Similarly, measurement of another topological parameter, i.e., the average length of the shortest paths connecting any two nodes in the network (l), indicated that the JC network (Figure 3C) was more susceptible to targeted attack than the random network (Figure 3D). For example, removal of ∼18% of nodes increased l by 94% (JC network, targeted attack), 8% (JC network, nontargeted attack), 32% (random network, targeted attack), and 10% (random network, nontargeted attack). Thus, measuring S and l indicates that nodes with high k did contribute to the physical cohesion and to the internal communication of the JC network, respectively.

________________________________________

> _Activity_
Write out the portion of the network path-length text between "Similarly, measurement of" and "JC network, respectively.", inclusive, without altering any wording.

> _Material supplied_
________________________________________

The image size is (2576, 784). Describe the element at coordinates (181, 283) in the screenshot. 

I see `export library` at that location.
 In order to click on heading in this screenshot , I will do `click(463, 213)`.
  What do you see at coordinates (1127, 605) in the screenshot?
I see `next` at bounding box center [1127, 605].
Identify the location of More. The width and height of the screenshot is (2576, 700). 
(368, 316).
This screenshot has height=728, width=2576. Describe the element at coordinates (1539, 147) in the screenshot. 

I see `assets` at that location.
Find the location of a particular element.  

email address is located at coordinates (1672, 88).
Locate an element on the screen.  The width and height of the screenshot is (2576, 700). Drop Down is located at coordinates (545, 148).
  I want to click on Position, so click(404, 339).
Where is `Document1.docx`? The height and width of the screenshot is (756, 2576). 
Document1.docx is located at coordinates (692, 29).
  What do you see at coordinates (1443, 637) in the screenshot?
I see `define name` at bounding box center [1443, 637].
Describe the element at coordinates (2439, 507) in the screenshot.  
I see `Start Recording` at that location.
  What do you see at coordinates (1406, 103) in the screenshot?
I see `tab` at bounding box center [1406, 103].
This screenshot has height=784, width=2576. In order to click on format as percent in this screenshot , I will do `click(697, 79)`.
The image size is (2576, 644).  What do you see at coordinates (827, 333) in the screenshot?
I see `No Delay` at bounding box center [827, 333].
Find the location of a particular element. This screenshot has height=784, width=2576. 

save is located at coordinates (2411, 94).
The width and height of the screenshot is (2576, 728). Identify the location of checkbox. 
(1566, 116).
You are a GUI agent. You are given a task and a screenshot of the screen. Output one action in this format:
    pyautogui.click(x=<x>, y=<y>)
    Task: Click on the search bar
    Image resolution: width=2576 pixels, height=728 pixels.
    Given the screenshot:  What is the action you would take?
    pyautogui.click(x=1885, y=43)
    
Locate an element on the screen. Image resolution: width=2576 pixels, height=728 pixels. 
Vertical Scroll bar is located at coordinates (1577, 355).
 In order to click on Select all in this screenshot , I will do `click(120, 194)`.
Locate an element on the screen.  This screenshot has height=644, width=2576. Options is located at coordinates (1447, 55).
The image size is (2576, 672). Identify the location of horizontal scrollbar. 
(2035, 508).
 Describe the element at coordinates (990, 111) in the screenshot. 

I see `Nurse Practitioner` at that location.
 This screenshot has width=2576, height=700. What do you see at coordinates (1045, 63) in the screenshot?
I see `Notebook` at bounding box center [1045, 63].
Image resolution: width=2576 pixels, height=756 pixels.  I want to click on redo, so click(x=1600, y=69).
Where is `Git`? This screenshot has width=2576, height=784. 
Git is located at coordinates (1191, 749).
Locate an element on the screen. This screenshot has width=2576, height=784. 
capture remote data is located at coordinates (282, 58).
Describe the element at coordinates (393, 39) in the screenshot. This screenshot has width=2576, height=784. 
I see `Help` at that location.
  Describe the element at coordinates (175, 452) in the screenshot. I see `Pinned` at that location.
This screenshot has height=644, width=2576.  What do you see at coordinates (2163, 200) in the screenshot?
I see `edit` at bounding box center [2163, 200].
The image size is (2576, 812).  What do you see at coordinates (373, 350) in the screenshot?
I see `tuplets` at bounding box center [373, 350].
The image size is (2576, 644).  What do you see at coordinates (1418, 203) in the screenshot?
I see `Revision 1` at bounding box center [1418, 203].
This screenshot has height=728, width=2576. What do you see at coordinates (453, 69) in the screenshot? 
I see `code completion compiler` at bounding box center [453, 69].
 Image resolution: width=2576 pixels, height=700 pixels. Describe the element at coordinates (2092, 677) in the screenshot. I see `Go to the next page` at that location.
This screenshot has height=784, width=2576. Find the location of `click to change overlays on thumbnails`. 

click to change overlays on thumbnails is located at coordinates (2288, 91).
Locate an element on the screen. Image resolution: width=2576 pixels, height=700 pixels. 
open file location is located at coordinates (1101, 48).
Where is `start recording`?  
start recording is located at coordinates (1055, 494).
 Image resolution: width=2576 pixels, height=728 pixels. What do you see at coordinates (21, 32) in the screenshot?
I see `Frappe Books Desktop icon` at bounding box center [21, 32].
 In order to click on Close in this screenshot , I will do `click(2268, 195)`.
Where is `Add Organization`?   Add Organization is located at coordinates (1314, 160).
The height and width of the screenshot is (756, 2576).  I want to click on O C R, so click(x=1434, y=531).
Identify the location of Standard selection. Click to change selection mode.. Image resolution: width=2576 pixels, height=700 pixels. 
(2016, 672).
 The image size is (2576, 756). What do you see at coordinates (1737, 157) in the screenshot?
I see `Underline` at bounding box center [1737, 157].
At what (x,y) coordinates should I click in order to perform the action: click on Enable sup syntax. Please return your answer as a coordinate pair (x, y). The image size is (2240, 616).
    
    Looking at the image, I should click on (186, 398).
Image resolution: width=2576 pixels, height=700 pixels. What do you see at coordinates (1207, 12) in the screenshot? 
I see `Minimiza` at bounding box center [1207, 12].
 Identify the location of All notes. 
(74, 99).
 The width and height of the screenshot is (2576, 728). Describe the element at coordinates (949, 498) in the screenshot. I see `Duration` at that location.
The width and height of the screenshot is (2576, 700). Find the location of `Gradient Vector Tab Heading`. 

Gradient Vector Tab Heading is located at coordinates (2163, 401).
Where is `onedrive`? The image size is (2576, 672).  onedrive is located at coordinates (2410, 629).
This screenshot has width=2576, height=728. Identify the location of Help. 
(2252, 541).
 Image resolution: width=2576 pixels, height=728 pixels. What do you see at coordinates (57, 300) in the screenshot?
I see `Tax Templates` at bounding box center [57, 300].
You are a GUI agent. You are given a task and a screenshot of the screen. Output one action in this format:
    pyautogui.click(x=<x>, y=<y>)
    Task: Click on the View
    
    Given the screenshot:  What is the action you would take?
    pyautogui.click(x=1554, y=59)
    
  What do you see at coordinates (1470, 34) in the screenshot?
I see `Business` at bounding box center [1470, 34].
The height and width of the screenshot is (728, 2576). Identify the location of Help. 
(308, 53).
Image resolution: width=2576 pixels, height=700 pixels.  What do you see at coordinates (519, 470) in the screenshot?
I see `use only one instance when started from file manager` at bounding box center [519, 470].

________________________________________

> _Solution to the exercise_
Similarly, measurement of another topological parameter, i.e., the average length of the shortest paths connecting any two nodes in the network (l), indicated that the JC network (Figure 3C) was more susceptible to targeted attack than the random network (Figure 3D). For example, removal of ∼18% of nodes increased l by 94% (JC network, targeted attack), 8% (JC network, nontargeted attack), 32% (random network, targeted attack), and 10% (random network, nontargeted attack). Thus, measuring S and l indicates that nodes with high k did contribute to the physical cohesion and to the internal communication of the JC network, respectively.